The following is an opinion statement by Tony Damico, Co-Director of Long Beach Fresh, on LA County Development Authority’s Scale-down of Growing Experience Urban Farm and Community Garden at 750 Via Carmelitos Ave, starting with closure of the weekly farmstand and their elimination of staff positions.

As a leader of a community-based organization focused on food security and a healthy environment, I’m saddened by the planned change of operations at Growing Experience. LB Fresh has supported numerous projects at Growing Experience, and it’s been a critical resource for dozens of older adults living across the street, who line up weekly for an impressive array of cultural and seasonal produce. 

The farm has also been a hub for community learning, from youth-focused social enterprise programs, to sharing cutting edge innovation in growing sustainability. Neighbors at Carmelitos learned and shared their own cooking knowledge, and were able to grow their own healthy food. While there seems to be interest at the County level in supporting some programming for the next one to three years, the reduction in staff is a huge loss in talent and resources. 

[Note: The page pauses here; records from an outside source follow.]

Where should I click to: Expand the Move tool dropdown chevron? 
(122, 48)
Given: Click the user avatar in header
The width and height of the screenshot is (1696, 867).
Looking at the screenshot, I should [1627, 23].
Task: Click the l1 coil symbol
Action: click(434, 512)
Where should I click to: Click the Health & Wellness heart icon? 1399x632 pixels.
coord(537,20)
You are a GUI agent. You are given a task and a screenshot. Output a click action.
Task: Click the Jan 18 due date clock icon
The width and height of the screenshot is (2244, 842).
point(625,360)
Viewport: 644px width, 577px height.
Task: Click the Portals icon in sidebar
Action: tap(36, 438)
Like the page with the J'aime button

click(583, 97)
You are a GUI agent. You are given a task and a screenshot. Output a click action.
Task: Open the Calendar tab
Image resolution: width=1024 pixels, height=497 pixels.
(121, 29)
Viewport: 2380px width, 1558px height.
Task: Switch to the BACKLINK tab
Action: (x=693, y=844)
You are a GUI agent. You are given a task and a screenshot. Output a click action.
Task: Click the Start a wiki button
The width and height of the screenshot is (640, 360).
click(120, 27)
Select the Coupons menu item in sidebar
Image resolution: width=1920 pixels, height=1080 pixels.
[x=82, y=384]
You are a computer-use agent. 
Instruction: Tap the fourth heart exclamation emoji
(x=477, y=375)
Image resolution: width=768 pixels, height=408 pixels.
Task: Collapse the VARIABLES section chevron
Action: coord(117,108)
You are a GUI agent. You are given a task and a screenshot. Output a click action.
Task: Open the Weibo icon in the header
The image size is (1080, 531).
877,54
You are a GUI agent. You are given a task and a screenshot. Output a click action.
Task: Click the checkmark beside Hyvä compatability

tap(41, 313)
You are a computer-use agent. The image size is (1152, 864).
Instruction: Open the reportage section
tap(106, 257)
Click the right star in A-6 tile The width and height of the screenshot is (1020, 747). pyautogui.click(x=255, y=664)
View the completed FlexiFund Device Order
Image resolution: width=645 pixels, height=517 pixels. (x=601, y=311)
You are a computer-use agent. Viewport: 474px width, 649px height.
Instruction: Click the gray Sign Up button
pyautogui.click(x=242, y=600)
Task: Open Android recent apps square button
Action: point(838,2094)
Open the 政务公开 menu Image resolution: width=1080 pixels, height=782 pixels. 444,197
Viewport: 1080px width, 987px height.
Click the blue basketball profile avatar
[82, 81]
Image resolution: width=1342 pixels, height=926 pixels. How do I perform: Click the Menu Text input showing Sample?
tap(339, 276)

Still,there’s no lack of talent in our City when it comes to growing local food and community health, there’s only a lack of investment and collaboration. As a group that convenes dozens of local food improvement projects, we’ve seen a few urban farms developed in the past year, often feeding communities most at risk. The City’s newly modernized policies for urban agriculture have opened up some vacant lots, creating new opportunities. Still, Growing Experience represents more than 70% of the activated urban farm space in Long Beach. 

For local decision makers, the change marks a couple important realities: First, this project is a unique outlier in the practices of development corporations. Until they have real goals to integrate health-protective policies in affordable housing, these projects don’t stand on solid ground. Secondly, empowering community organizations to manage space is a viable alternative to management by large institutions  – whether it’s through the community land trust model, or through efficient partnerships with urban farmers and community organizations.